--- START ---

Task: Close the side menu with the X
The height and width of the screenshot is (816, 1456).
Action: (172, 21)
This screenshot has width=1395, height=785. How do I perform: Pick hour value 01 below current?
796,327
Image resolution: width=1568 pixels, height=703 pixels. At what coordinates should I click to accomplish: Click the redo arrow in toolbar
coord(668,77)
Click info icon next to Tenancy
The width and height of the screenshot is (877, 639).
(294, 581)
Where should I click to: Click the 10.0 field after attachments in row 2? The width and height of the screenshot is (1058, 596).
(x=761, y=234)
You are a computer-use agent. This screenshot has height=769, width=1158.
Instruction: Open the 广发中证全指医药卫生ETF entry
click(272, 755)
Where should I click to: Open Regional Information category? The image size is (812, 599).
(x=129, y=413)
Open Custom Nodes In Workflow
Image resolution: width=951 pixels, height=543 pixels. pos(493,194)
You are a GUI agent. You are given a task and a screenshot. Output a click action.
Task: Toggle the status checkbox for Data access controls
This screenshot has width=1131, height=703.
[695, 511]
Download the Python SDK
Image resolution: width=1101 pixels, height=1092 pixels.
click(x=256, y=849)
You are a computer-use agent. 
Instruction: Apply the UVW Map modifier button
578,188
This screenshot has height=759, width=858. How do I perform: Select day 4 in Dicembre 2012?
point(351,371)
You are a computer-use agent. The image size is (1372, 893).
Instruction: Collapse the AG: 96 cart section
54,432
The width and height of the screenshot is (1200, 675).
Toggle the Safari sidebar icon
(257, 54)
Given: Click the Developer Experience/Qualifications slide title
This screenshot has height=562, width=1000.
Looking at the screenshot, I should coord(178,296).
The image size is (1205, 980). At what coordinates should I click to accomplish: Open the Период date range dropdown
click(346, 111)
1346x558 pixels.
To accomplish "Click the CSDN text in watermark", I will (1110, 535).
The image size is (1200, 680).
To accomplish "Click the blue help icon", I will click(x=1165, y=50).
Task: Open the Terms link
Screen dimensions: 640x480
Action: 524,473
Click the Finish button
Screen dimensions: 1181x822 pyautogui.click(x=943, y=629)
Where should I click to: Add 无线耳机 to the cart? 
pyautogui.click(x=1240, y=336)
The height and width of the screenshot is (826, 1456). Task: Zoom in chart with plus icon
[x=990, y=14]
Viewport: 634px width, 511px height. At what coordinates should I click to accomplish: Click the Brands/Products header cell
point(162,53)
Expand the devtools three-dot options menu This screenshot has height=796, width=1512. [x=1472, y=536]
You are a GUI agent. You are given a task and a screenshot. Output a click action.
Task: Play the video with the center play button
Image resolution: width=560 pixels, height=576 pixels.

--- END ---

A line belongs in the answer if it contains the word "will"; please copy each such line from the material.

To accomplish "Click the CSDN text in watermark", I will (1110, 535).
To accomplish "Click the blue help icon", I will click(x=1165, y=50).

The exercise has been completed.